In the midst of modern society, broken up by innumerable prejudices, the mind is in a constant turmoil of agitation. It is incessantly revolving in itself a thousand tumultuous and contradictory opinions, by which the members of an ambitious and miserable circle seek to raise themselves above each other. But in solitude the soul lays aside the morbid illusions which troubled her, and resumes the pure consciousness of herself, of nature, and of its Author, as the muddy water of a torrent which has ravaged the plains, coming to rest, and diffusing itself over some low grounds out of its course, deposits there the slime it has taken up, and, resuming its wonted transparency, reflects, with its own shores, the verdure of the earth and the light of heaven. Thus does solitude recruit the powers of the body as well as those of the mind. It is among hermits that are found the men who carry human existence to its extreme limits; such are the Bramins of India. In brief, I consider solitude so necessary to happiness, even in the world itself, that it appears to me impossible to derive lasting pleasure from any pursuit whatever, or to regulate our conduct by any pursuit whatever, or to regulate our conduct by any stable principle, if we do not create for ourselves a mental void, whence our own views rarely emerge, and into which the opinions of others never enter. I do not mean to say that man ought to live absolutely alone; he is connected by his necessities with all mankind; his labours are due to man: and he owes something too to the rest of nature. But, as God has given to each of us organs perfectly adapted to the elements of the globe on which we live,--feet for the soil, lungs for the air, eyes for the light, without the power of changing the use of any of these faculties, he has reserved for himself, as the Author of life, that which is its chief organ,--the heart.

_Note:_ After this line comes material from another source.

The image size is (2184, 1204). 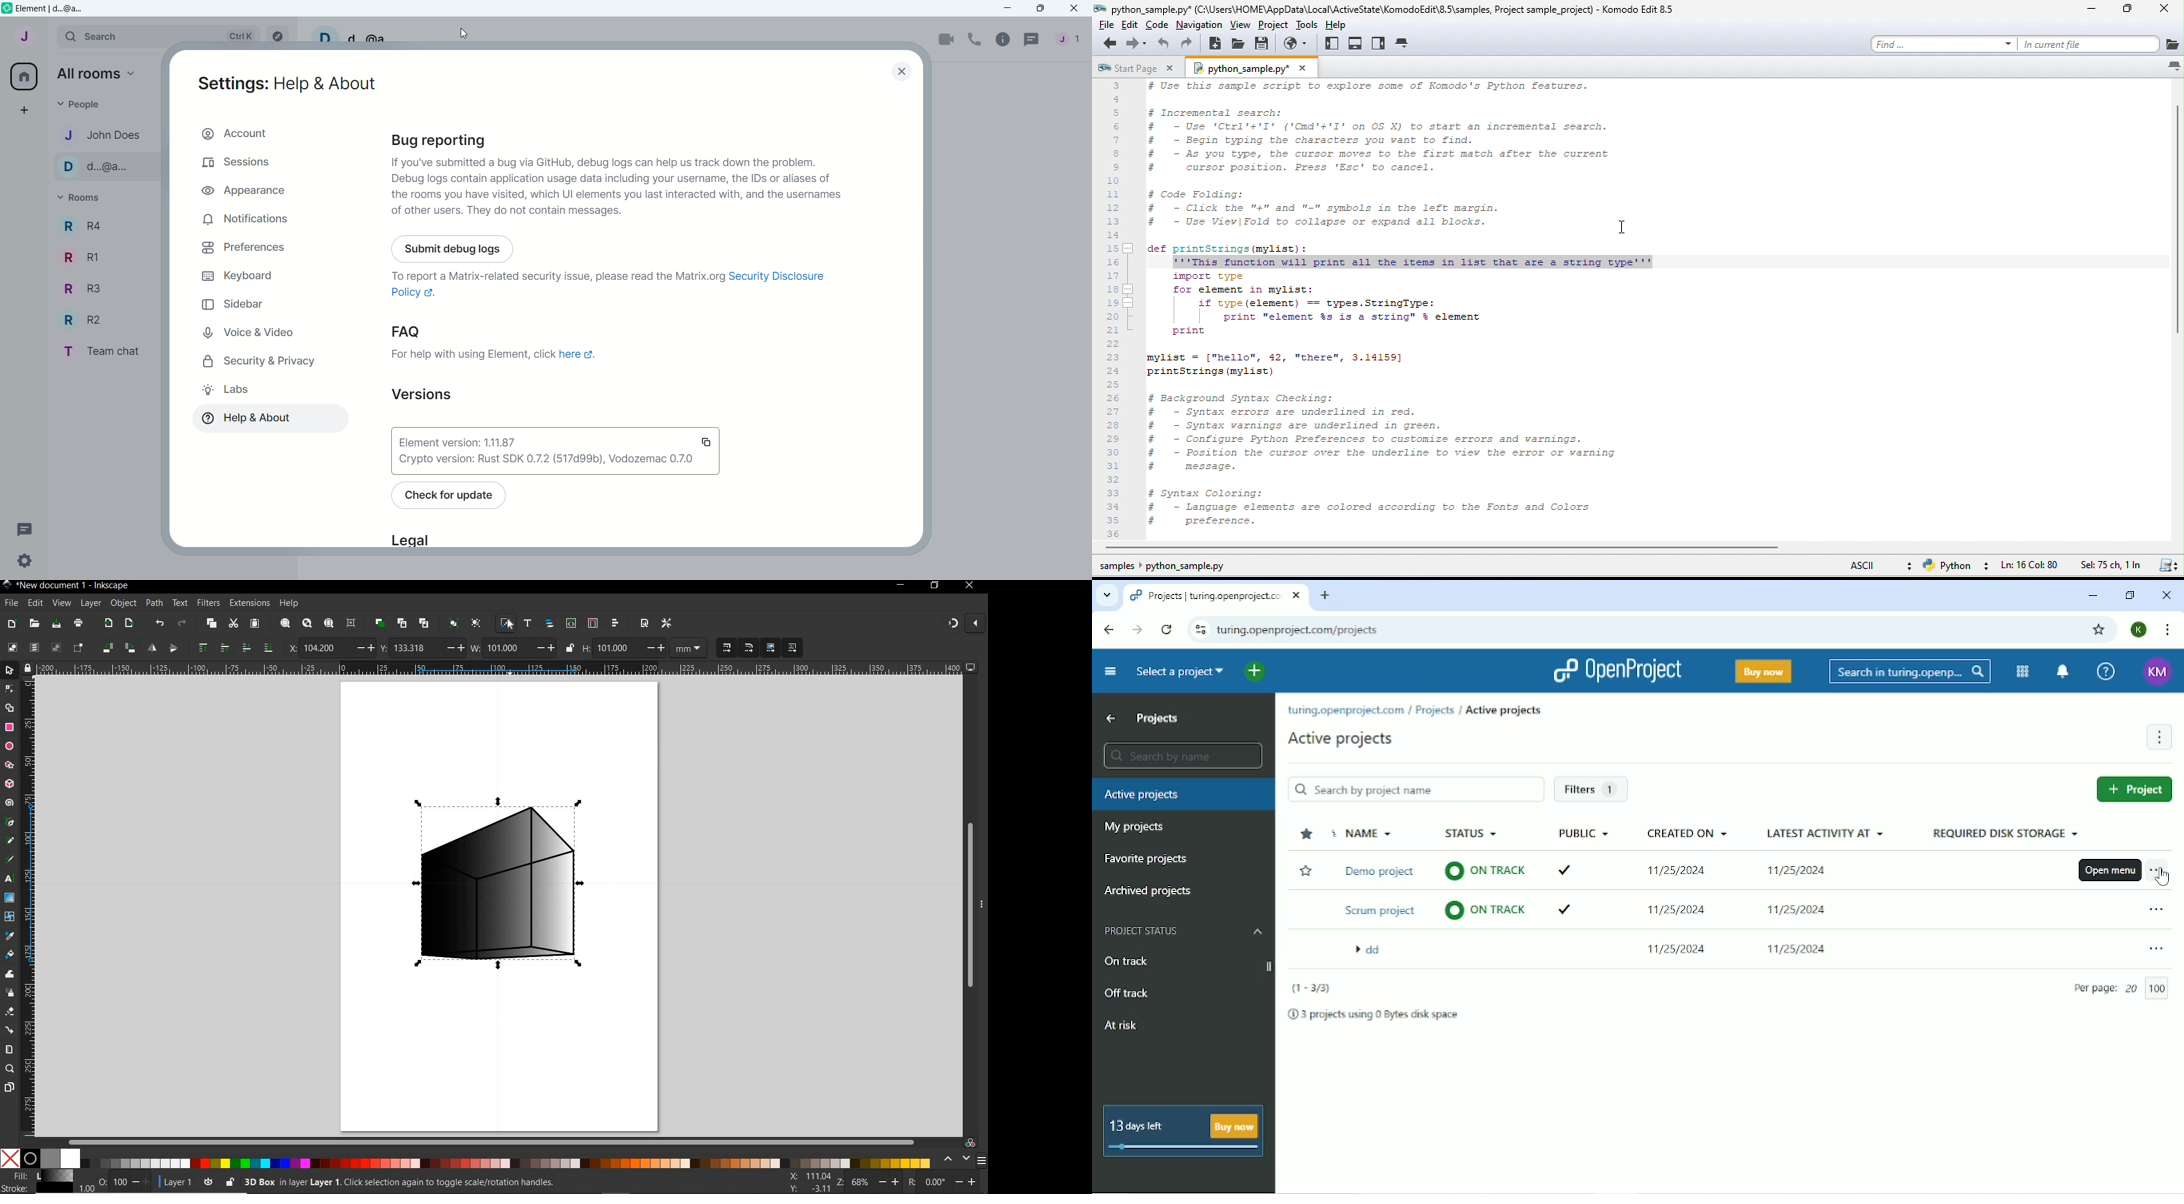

I thus passed my days far from mankind, whom I wished to serve, and by whom I have been persecuted. After having travelled over many countries of Europe, and some parts of America and Africa, I at length pitched my tent in this thinly-peopled island, allured by its mild climate and its solitudes. A cottage which I built in the woods, at the foot of a tree, a little field which I cleared with my own hands, a river which glides before my door, suffice for my wants and for my pleasures. I blend with these enjoyments the perusal of some chosen books, which teach me to become better. They make that world, which I have abandoned, still contribute something to my happiness. They lay before me pictures of those passions which render its inhabitants so miserable; and in the comparison I am thus led to make between their lot and my own, I feel a kind of negative enjoyment. Like a man saved from shipwreck, and thrown upon a rock, I contemplate, from my solitude, the storms which rage through the rest of the world; and my repose seems more profound from the distant sound of the tempest. As men have ceased to fall in my way, I no longer view them with aversion; I only pity them. If I sometimes fall in with an unfortunate being, I try to help him by my counsels, as a passer-by on the brink of a torrent extends his hand to save a wretch from drowning. But I have hardly ever found any but the innocent attentive to my voice.
Nature calls the majority of men to her in vain. Each of them forms an image of her for himself, and invests her with his own passions. He pursues during the whole of his life this vain phantom, which leads him astray; and he afterwards complains to Heaven of the misfortunes which he has thus created for himself. Among the many children of misfortune whom I have endeavoured to lead back to the enjoyments of nature, I have not found one but was intoxicated with his own miseries. They have listened to me at first with attention, in the hope that I could teach them how to acquire glory or fortune, but when they found that I only wished to instruct them how to dispense with these chimeras, their attention has been converted into pity, because I did not prize their miserable happiness. They blamed my solitary life; they alleged that they alone were useful to men, and they endeavoured to draw me into their vortex. But if I communicate with all, I lay myself open to none. It is often sufficient for me to serve as a lesson to myself. In my present tranquillity, I pass in review the agitating pursuits of my past life, to which I formerly attached so much value,--patronage, fortune, reputation, pleasure, and the opinions which are ever at strife over all the earth. I compare the men whom I have seen disputing furiously over these vanities, and who are no more, to the tiny waves of my rivulet, which break in foam against its rocky bed, and disappear, never to return. As for me, I suffer myself to float calmly down the stream of time to the shoreless ocean of futurity; while, in the contemplation of the present harmony of nature, I elevate my soul towards its supreme Author, and hope for a more happy lot in another state of existence.